Revise the material below by changing every "Image resolution" to "Screenshot resolution" and leaving all else as it is. Omit the pictures from your version.

Source data
+ + + +

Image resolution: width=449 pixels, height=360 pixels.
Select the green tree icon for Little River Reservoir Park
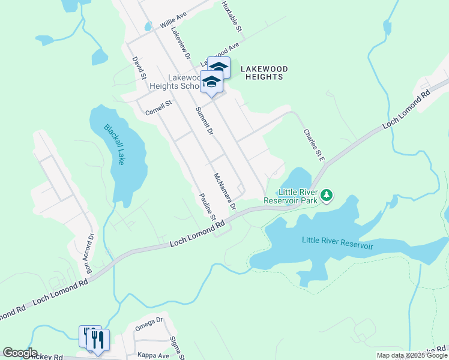click(327, 196)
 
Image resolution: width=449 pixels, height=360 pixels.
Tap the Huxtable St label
click(231, 16)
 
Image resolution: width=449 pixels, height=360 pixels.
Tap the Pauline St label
click(208, 205)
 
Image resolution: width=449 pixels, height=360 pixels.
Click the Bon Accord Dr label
click(89, 254)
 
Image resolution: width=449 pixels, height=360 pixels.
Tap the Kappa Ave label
click(153, 355)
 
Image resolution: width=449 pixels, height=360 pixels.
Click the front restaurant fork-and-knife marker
click(97, 340)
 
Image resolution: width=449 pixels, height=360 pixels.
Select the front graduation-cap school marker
click(211, 82)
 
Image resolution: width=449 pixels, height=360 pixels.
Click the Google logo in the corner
click(20, 353)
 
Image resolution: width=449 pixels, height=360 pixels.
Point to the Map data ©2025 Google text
click(412, 355)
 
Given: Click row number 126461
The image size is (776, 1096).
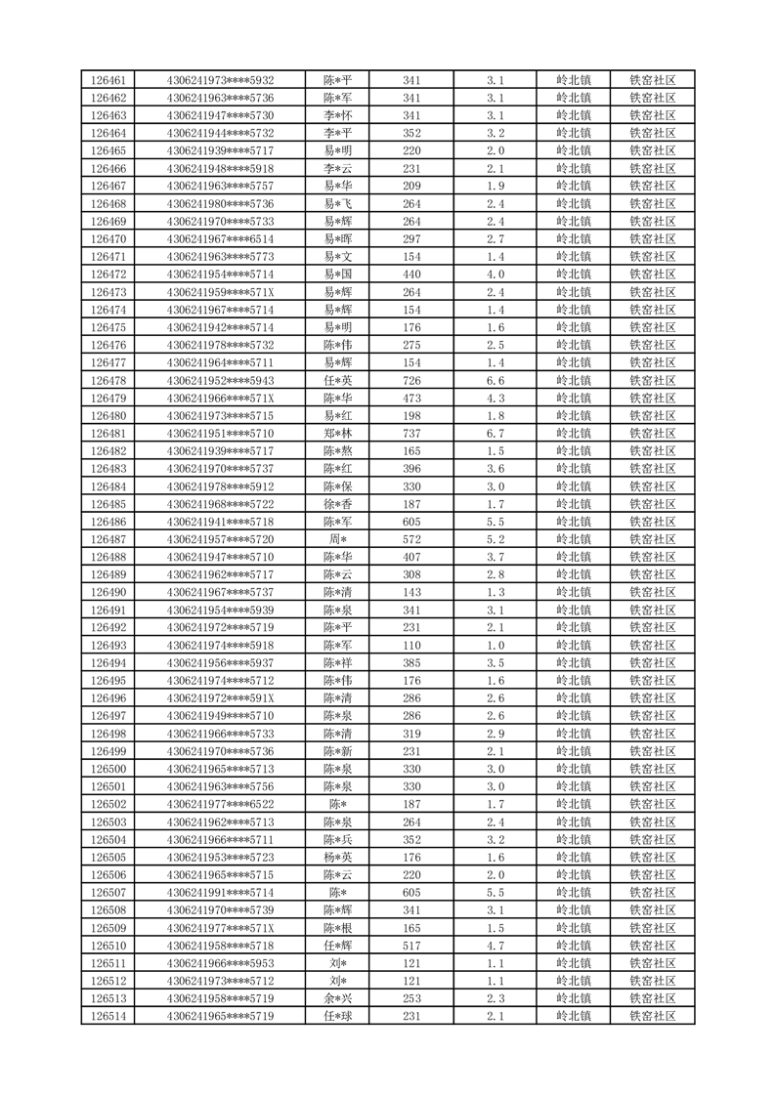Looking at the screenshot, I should click(x=108, y=80).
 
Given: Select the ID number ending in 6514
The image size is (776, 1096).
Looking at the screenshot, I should click(x=220, y=239).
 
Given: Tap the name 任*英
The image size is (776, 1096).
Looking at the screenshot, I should click(x=338, y=381).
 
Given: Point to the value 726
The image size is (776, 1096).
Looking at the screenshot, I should click(x=411, y=381).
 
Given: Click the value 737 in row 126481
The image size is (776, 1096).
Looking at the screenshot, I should click(x=411, y=434).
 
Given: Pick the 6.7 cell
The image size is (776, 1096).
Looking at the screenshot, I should click(x=495, y=434).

+ + + +

Task solution
Screenshot resolution: width=449 pixels, height=360 pixels.
Select the green tree icon for Little River Reservoir Park
click(327, 196)
 
Screenshot resolution: width=449 pixels, height=360 pixels.
Tap the Huxtable St label
click(231, 16)
 
Screenshot resolution: width=449 pixels, height=360 pixels.
Tap the Pauline St label
click(208, 205)
 
Screenshot resolution: width=449 pixels, height=360 pixels.
Click the Bon Accord Dr label
click(89, 254)
 
Screenshot resolution: width=449 pixels, height=360 pixels.
Tap the Kappa Ave label
click(153, 355)
 
Screenshot resolution: width=449 pixels, height=360 pixels.
Click the front restaurant fork-and-knife marker
click(97, 340)
 
Screenshot resolution: width=449 pixels, height=360 pixels.
Select the front graduation-cap school marker
click(211, 82)
 
Screenshot resolution: width=449 pixels, height=360 pixels.
Click the Google logo in the corner
click(20, 353)
 
Screenshot resolution: width=449 pixels, height=360 pixels.
Point to the Map data ©2025 Google text
click(412, 355)
 
Given: Click row number 126461
The image size is (776, 1096).
Looking at the screenshot, I should click(x=108, y=80).
 
Given: Select the ID number ending in 6514
The image size is (776, 1096).
Looking at the screenshot, I should click(x=220, y=239).
 
Given: Tap the name 任*英
The image size is (776, 1096).
Looking at the screenshot, I should click(x=338, y=381).
 
Given: Point to the value 726
The image size is (776, 1096).
Looking at the screenshot, I should click(x=411, y=381).
 
Given: Click the value 737 in row 126481
The image size is (776, 1096).
Looking at the screenshot, I should click(x=411, y=434).
 
Given: Pick the 6.7 cell
The image size is (776, 1096).
Looking at the screenshot, I should click(x=495, y=434).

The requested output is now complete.